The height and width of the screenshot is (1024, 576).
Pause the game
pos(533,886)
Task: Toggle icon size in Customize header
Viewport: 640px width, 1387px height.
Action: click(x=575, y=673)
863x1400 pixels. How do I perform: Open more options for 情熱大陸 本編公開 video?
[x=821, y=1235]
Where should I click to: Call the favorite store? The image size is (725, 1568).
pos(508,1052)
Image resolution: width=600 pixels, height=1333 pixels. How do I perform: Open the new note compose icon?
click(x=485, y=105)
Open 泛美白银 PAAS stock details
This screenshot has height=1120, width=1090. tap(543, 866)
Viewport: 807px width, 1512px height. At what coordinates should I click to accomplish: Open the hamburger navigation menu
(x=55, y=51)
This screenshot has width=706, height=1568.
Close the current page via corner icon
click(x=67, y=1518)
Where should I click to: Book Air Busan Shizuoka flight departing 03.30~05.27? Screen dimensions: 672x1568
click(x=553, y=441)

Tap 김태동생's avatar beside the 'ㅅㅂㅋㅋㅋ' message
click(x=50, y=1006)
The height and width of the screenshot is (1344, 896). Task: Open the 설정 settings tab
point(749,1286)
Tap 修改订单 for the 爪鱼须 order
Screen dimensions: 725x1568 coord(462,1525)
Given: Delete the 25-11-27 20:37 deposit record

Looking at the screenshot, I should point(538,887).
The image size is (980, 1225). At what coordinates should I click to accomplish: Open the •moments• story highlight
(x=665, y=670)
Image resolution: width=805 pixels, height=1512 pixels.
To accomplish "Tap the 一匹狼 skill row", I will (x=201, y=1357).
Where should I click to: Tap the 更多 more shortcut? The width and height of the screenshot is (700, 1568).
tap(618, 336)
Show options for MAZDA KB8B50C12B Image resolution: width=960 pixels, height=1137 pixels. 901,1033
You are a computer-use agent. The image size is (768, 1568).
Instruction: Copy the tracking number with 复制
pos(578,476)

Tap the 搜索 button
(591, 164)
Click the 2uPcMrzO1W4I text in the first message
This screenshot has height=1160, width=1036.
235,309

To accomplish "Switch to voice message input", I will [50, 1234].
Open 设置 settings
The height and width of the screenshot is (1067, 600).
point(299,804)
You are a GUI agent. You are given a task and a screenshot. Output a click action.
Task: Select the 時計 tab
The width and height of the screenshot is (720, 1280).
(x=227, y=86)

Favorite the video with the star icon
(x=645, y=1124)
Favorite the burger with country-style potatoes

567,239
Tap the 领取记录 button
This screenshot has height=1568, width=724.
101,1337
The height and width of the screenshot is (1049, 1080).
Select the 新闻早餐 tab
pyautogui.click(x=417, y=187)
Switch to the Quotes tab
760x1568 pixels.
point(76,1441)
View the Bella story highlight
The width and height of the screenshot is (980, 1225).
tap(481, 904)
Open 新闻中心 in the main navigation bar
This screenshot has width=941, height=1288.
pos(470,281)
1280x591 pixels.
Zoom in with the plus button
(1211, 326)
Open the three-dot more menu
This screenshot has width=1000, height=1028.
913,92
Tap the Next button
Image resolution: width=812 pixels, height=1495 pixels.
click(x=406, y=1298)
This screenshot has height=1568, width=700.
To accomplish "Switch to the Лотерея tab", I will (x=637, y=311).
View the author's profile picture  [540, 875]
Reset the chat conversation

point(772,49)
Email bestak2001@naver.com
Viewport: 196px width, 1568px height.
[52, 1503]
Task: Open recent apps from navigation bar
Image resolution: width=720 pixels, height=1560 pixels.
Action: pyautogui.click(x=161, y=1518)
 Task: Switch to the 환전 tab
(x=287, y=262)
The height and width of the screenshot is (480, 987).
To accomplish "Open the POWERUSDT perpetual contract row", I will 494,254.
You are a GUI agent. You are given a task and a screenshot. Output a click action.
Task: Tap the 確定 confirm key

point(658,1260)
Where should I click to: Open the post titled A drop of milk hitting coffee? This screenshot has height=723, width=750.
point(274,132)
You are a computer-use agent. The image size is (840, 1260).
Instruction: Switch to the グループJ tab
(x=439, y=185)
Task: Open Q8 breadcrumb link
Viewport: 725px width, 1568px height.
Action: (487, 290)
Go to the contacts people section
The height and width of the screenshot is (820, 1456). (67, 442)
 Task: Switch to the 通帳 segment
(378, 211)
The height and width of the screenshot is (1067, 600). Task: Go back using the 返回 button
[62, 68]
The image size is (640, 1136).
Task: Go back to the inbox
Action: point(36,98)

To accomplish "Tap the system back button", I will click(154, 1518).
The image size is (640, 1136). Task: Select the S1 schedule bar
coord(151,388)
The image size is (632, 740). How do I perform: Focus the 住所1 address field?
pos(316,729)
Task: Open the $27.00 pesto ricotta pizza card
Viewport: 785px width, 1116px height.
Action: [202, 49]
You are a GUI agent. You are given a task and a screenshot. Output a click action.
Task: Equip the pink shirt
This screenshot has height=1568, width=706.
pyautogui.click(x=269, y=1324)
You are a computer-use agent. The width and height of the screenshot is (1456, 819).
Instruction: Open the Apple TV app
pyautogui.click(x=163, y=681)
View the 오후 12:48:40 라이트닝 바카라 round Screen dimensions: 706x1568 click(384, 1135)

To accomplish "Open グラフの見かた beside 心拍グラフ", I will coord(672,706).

Written instruction ::
Print the lines again verbatim, beginning with the line that contains "Task: Switch to the 환전 tab" and continuing through the line that contains "pyautogui.click(x=269, y=1324)".

Written answer ::
 Task: Switch to the 환전 tab
(x=287, y=262)
The height and width of the screenshot is (480, 987).
To accomplish "Open the POWERUSDT perpetual contract row", I will 494,254.
You are a GUI agent. You are given a task and a screenshot. Output a click action.
Task: Tap the 確定 confirm key

point(658,1260)
Where should I click to: Open the post titled A drop of milk hitting coffee? This screenshot has height=723, width=750.
point(274,132)
You are a computer-use agent. The image size is (840, 1260).
Instruction: Switch to the グループJ tab
(x=439, y=185)
Task: Open Q8 breadcrumb link
Viewport: 725px width, 1568px height.
Action: (487, 290)
Go to the contacts people section
The height and width of the screenshot is (820, 1456). (67, 442)
 Task: Switch to the 通帳 segment
(378, 211)
The height and width of the screenshot is (1067, 600). Task: Go back using the 返回 button
[62, 68]
The image size is (640, 1136).
Task: Go back to the inbox
Action: point(36,98)

To accomplish "Tap the system back button", I will click(154, 1518).
The image size is (640, 1136). Task: Select the S1 schedule bar
coord(151,388)
The image size is (632, 740). How do I perform: Focus the 住所1 address field?
pos(316,729)
Task: Open the $27.00 pesto ricotta pizza card
Viewport: 785px width, 1116px height.
Action: [202, 49]
You are a GUI agent. You are given a task and a screenshot. Output a click action.
Task: Equip the pink shirt
This screenshot has height=1568, width=706.
pyautogui.click(x=269, y=1324)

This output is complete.